Background information
Item | References |
---|---|
ClickHouse client | client-config |
ClickHouse server | server-config |
Extended parameters | server-metrika |
User permissions | Configure user permissions |
Prerequisites
A ClickHouse cluster is created. For more information, see Create a cluster.
Precautions
- If you can add parameters to the yandex tag, directly add the parameters. This eliminates the need to add the parameters in the EMR console.
- If a nested parameter is used, separate layers in the nested parameter with periods
(.).
For example, on the server-users tab, you can configure the nested parameter users.aliyun.password for a newly added user named aliyun. The value of this parameter is a password. You can specify a custom password.

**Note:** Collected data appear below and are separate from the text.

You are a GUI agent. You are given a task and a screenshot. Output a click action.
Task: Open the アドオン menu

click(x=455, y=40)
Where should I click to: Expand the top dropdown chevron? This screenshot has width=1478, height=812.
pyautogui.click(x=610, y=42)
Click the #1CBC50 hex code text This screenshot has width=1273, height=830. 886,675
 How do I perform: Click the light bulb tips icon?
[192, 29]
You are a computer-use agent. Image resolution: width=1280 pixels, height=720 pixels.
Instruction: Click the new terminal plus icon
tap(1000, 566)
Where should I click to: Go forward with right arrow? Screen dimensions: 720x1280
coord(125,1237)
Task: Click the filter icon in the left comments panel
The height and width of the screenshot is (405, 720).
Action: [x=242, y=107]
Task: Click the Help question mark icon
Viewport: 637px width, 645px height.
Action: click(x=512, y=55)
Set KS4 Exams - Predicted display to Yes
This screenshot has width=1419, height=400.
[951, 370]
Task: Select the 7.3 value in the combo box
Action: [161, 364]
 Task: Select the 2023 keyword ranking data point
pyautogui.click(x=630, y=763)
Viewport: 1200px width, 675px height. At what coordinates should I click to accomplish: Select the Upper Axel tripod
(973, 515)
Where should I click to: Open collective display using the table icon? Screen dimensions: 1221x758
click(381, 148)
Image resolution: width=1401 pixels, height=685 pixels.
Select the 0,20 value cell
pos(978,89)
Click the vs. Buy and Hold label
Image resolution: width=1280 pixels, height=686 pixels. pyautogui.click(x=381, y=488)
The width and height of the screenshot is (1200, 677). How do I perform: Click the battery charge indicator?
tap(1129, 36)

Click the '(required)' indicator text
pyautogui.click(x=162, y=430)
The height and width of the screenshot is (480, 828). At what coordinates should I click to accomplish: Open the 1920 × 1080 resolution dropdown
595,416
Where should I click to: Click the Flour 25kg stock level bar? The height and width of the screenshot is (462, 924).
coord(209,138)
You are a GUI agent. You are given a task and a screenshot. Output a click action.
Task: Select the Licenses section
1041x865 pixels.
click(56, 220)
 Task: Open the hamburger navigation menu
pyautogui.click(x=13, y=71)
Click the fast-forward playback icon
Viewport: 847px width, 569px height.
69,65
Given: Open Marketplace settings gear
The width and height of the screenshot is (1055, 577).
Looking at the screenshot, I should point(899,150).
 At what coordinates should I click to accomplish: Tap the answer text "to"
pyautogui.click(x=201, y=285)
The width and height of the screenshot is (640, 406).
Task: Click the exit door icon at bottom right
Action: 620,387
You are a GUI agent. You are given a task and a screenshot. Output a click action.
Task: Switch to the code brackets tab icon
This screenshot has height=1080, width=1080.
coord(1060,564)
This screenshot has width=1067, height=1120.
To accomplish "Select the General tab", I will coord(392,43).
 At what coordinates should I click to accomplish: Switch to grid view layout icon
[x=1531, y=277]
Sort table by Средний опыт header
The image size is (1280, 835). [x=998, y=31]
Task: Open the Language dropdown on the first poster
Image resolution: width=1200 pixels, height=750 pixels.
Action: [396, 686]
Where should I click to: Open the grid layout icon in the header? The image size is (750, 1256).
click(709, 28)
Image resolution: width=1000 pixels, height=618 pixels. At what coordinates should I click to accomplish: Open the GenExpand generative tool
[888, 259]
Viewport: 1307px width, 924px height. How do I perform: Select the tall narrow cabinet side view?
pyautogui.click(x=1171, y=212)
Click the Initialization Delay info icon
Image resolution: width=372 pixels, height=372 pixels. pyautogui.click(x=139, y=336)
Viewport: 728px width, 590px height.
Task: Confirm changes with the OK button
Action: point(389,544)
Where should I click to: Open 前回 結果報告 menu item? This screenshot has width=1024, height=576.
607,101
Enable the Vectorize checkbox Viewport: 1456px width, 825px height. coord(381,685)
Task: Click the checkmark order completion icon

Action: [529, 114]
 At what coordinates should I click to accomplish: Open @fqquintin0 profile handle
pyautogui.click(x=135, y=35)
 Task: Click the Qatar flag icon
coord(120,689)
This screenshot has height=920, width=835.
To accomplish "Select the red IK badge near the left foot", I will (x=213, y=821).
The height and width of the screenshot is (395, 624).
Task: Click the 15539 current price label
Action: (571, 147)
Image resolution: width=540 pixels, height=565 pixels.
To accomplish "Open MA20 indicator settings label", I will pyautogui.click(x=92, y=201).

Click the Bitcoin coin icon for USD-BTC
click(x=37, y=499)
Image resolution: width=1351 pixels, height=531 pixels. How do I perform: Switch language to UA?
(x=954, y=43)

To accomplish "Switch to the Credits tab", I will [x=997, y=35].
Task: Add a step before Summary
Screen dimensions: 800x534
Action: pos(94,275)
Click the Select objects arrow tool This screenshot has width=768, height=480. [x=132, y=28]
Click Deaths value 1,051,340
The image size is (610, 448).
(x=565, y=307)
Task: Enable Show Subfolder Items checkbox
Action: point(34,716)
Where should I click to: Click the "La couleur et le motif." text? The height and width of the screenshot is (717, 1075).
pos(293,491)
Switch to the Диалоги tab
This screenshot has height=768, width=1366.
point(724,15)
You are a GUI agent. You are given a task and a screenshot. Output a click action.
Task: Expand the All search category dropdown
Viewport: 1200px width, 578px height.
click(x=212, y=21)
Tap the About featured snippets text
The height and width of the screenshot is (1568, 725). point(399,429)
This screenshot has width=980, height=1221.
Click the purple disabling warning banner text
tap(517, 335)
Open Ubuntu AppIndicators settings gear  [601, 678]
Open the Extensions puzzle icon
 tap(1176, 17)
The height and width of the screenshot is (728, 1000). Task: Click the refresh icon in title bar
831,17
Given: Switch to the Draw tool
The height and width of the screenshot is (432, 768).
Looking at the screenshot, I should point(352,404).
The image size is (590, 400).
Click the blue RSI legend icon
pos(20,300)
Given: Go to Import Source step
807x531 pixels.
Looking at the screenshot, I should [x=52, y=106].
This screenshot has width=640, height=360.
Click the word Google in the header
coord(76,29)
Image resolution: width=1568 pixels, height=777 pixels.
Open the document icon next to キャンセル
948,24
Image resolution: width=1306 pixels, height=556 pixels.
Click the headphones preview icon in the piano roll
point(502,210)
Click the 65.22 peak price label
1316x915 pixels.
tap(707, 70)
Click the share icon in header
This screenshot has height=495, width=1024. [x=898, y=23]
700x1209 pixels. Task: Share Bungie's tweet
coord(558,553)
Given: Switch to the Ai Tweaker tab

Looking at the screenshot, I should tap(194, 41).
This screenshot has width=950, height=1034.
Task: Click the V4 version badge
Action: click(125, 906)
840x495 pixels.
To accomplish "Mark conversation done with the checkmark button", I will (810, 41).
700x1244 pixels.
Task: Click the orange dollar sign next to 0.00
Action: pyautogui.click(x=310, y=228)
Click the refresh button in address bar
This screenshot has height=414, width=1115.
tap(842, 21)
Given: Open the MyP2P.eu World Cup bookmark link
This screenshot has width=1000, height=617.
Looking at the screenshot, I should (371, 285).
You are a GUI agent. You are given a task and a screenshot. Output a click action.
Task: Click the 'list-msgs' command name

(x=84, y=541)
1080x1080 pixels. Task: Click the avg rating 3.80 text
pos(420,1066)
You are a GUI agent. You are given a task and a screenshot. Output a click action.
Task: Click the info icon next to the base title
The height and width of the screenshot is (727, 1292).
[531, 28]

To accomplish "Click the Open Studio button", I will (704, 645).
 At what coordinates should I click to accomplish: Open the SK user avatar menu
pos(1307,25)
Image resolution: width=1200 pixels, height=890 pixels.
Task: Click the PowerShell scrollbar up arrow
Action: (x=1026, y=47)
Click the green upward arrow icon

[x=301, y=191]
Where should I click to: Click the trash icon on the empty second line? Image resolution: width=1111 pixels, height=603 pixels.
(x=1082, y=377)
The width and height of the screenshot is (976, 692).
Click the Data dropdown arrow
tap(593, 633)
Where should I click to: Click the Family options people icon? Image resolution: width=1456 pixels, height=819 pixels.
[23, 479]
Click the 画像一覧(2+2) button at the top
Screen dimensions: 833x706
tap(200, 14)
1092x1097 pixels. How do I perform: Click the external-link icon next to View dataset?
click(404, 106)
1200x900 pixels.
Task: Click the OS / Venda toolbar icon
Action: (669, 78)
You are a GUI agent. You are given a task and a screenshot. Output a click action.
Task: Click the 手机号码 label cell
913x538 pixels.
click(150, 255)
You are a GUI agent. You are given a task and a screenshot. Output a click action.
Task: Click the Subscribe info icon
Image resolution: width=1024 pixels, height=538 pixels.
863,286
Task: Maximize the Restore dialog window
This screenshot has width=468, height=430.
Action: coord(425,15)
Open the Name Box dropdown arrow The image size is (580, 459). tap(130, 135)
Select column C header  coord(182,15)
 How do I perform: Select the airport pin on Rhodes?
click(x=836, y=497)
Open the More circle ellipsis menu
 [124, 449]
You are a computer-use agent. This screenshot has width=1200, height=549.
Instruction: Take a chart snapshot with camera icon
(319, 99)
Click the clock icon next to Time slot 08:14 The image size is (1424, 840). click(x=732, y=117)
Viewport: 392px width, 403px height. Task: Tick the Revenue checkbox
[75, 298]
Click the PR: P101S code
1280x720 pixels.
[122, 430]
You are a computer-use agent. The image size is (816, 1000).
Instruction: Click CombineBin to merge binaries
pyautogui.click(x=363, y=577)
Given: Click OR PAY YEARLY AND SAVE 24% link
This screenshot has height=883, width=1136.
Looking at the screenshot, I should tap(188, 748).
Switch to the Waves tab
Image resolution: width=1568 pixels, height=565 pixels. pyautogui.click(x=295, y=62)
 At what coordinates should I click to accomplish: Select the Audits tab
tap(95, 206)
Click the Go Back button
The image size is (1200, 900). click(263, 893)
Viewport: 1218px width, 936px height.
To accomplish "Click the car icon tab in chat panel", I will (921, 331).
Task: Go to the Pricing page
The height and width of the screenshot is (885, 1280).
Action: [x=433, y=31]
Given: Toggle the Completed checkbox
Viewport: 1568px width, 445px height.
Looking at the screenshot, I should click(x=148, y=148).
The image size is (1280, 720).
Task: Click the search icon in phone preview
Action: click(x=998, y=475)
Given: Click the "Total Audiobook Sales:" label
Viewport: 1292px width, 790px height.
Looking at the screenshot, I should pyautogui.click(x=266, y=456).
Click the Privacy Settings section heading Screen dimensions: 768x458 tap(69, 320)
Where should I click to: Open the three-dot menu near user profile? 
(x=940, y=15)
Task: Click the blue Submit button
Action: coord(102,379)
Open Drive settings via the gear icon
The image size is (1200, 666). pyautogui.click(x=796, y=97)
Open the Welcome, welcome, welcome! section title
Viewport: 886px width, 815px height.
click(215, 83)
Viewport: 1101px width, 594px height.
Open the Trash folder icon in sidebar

- When you add a custom parameter, do not specify the parameter name and parameter value in XML format.
client-config
The parameters on the client-config tab are used to generate the config.xml file that is used by a ClickHouse client. You can go to the ClickHouse service page of the EMR console, click client-config on the Configure tab, and then configure the following parameters.
Parameter | Description |
---|---|
user | The username that is used to log on to the ClickHouse client. Default value: default. |
password | The password that is used to log on to the ClickHouse client. This parameter is left empty by default. |
prompt_by_server_display_name.production | The prompt that is customized for the ClickHouse client. The prompt varies based on the value of the display_name parameter on the server-config tab. If you set the display_name parameter to default, the prompt is the value of the prompt_by_server_display_name.default parameter on the client-config tab. For more information about the color of prompts, see Color prompts with readline and tip_colors_and_formatting. |
prompt_by_server_display_name.default | |
prompt_by_server_display_name.test |
server-config
The parameters on the server-config tab are used to generate the config.xml file that is used by a ClickHouse server. You can go to the ClickHouse service page of the EMR console, click server-config on the Configure tab, and then configure the following parameters.
Parameter | Description |
---|---|
tcp_port | The TCP port that is used to communicate with the ClickHouse client. Default value: 9000. |
logger.count | The maximum number of archived ClickHouse log files. If the number of archived log files reaches the value of this parameter, ClickHouse deletes the earliest archived log files. Default value: 10. |
logger.errorlog | The path that is used by the ClickHouse server to store error logs. Default value: /var/log/clickhouse-server/clickhouse-server.err.log. |
logger.level | The level of the logs. The default level is information. Valid values (sorted based on the urgency degree): none, fatal, critical, error, warning, notice, information, debug, and trace. none indicates that logging is disabled. |
logger.size | The maximum size of a log file. If the size of a log file reaches the value of this parameter, ClickHouse archives and renames the log file and creates another log file. Default value: 1000M. |
logger.path | The path that is used by the ClickHouse server to store common logs. The default path is /var/log/clickhouse-server/clickhouse-server.log. The log file records logs of the level specified by the logger.level parameter. |
access_control_path | The path of the folder that is used by the ClickHouse server to store the configurations of the users and roles that are created by executing SQL statements. Default value: /var/lib/clickhouse/access/. |
user_files_path | The path that stores user files. This parameter is used in the file() function of a table. Default value: /var/lib/clickhouse/user_files/. |
path_to_regions_hierarchy_file | The path that stores regional hierarchy files. This parameter is used by the ClickHouse internal dictionary. This parameter is left empty by default. |
path_to_regions_names_files | The path that stores files that contain region names. This parameter is used by the ClickHouse internal dictionary. This parameter is left empty by default. |
distributed_ddl.path | The path that is used by ZooKeeper to store Data Definition Language (DDL) query queues. Default value: /clickhouse/task_queue/ddl. Unless otherwise specified, the CREATE, DROP, ALTER, and RENAME statements that are executed in the ClickHouse cluster affect only the machine that is used to process queries. You can configure the parameters that are prefixed with distributed_ddl to allow the queries to be run in the ClickHouse cluster. These parameters take effect only if ZooKeeper is enabled. |
tmp_policy | The policy that is used to store temporary data that is generated when large table
queries are processed. This parameter is left empty by default.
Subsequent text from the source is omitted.